Evidence artefacts - an example

This is a case study prepared for the "Big Push Forward" conference next week (for links to the conference, see the extra post below). 
The example is from a real organisation, a group working on human rights.
The document which defined the organisation’s 3-year programme described the types of work it would carry out, within its mission and values.

The appraisal document and contract which governed the funding relationship between the human rights group and the funding organisation (donor) included a list of intended results (“results list”). All results came with a form of quantification. Many were very indirectly connected to the advocacy and legal aid carried out by the human rights group. For example (from memory – inaccurate, but close to the original):

  • At least 10,000 persons (30% female) will have basic knowledge of their civil rights.
  • The percentage of rape cases brought to court will increase to at least 30%.
  • No more extrajudicial killings will happen.
When I asked the human rights group as to how they recorded progress against those targets, defined upon the donor’s request, it took days until their copy of the “results list” was located. Annual reports to the donors did not refer to that list. Instead, they contained dozens of pages of log-frame like matrices, which presented every activity as a mini-results chain. For example (from memory i.e. inaccurate):
  • Activity: 200 awareness raising sessions
  • Output:  212 awareness raising sessions conducted
  • Outcome:     12,034 participants (31.4% female)
  • Objective:    80% have basic knowledge on civil rights
  • Goal:            Rights awareness has increased
When I asked why “they” sliced up their experience in that way, I was told that a different donor had asked them “to do results-based management”. Yet another organisation - a third donor - had dispatched a consultant for results-based management (RBM) training, which focused on that particular type of results chain. The course materials I saw were all about the correct use of terminology – for example, the difference between an "outcome" and an "objective", according to that particular agency (or that particular consultant). In those days, every single donor seemed to develop their own results chain.

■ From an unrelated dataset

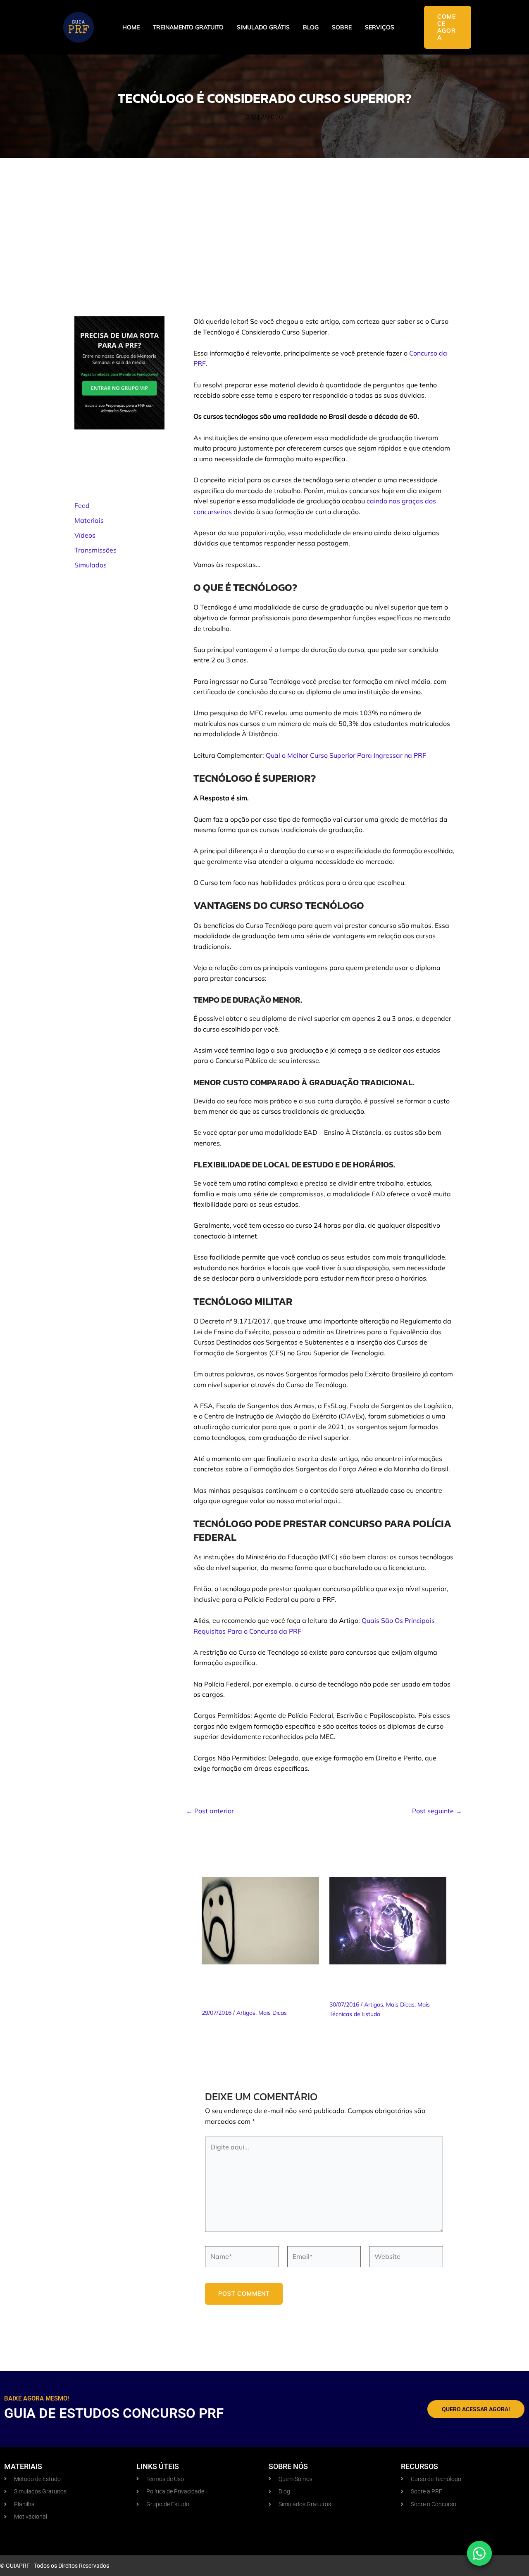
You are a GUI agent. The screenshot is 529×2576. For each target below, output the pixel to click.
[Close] (315, 1225)
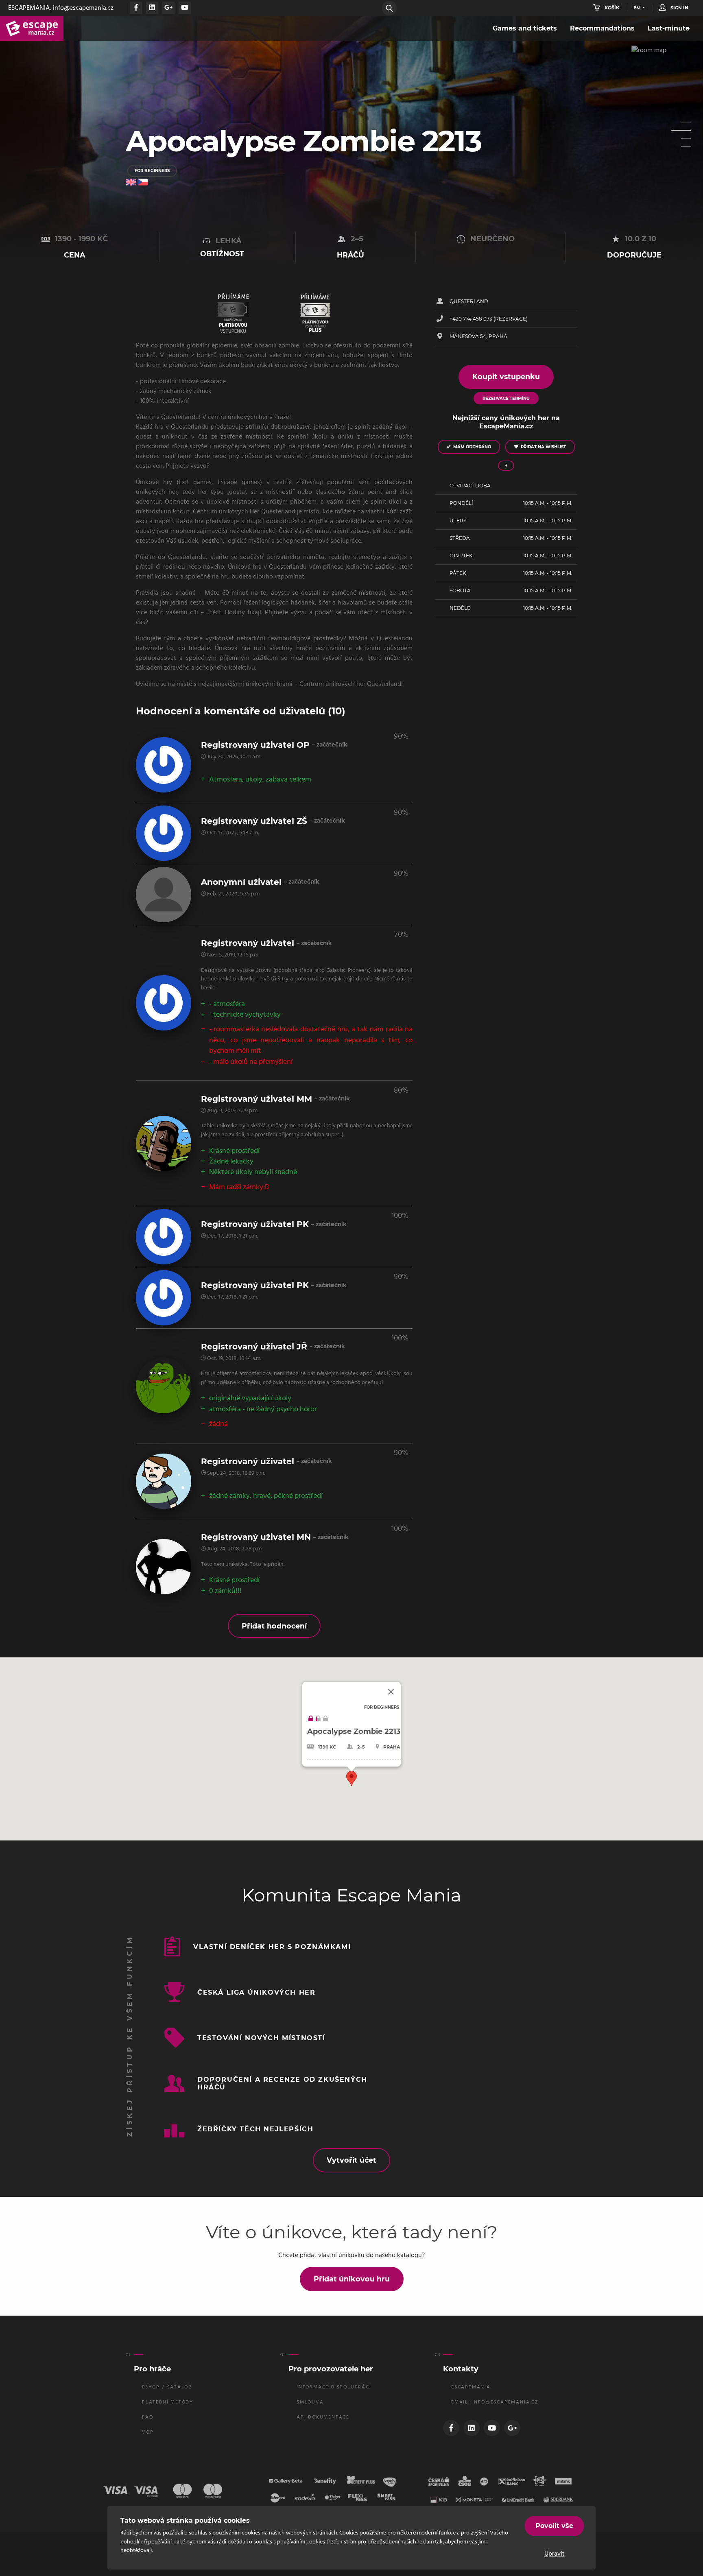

All senior and middle managers of the human rights group had to participate in the week-long (5 full days) training course – a huge transaction cost for an organisation where the managers were involved in urgent human rights work every day. The only visible results of the course were annual progress reports full of matrices which I found hard to understand. The English was excellent, though. 

Independently from any donor intervention, the organisation ran its own, parallel knowledge management system around monthly meetings, where all professionals of that group came together for a full day to discuss external and internal developments. That is where the group made sure that (i) learning was shared, and (ii) plans would be made on the basis of experience and… evidence the way they saw it. The reports produced for the donors did not play any role in those meetings.

Apparently, no donor had ever asked the group about its own ways of planning and monitoring – let alone tried to organise reporting so that it would build on (or further improve) the existing system, which appeared quite well suited to the group's needs.